▶ [Instructions to follow]:
Rescale the material from the line with "Task: Select the 编辑 (Edit) sidebar icon" to the line with "Action: [27, 137]", both lines included. Reproduce every line, including the requests, and multiply each coordinate in the answers by 1.25, rounding to whole numbers with halves rounded up. Give only those lines, and omit the pictures.

▶ [Excerpted records]:
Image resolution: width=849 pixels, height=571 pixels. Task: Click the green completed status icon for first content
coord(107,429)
---
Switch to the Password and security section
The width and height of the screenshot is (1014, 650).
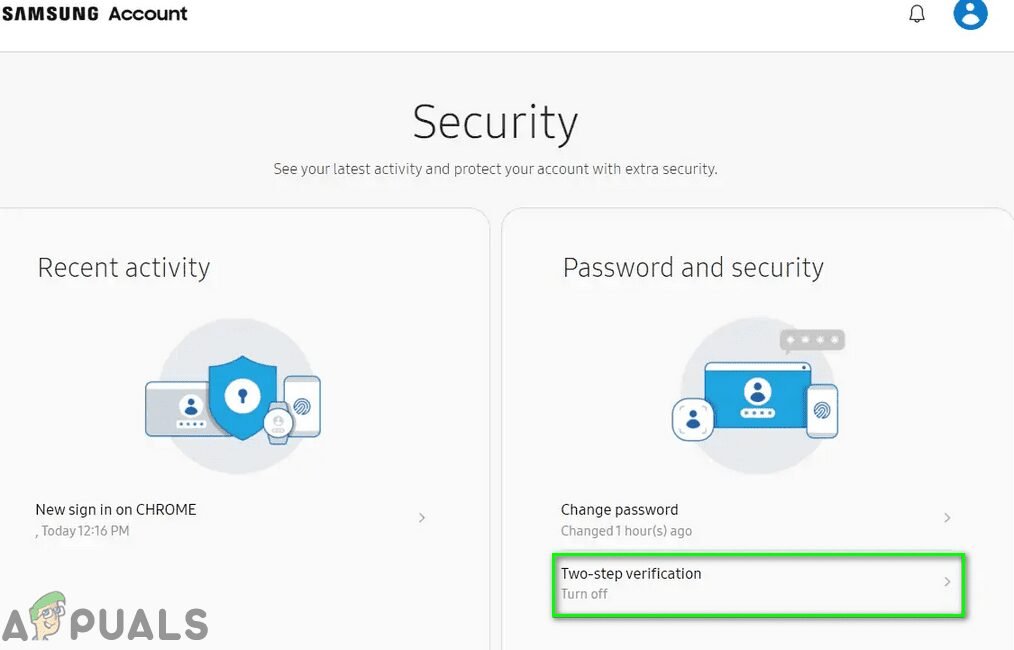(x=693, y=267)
* * *
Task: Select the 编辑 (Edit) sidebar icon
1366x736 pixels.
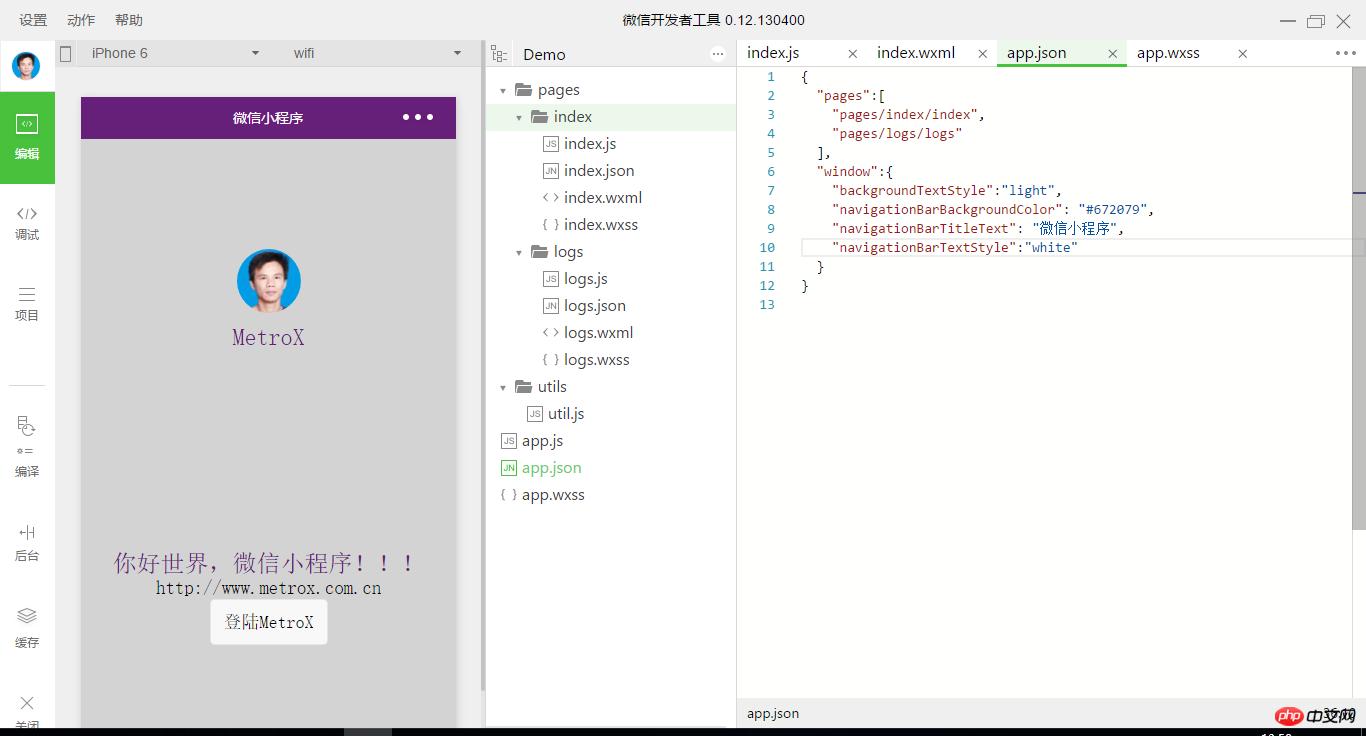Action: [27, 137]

▶ [Solution to this task]:
Task: Select the 编辑 (Edit) sidebar icon
1366x736 pixels.
Action: [34, 171]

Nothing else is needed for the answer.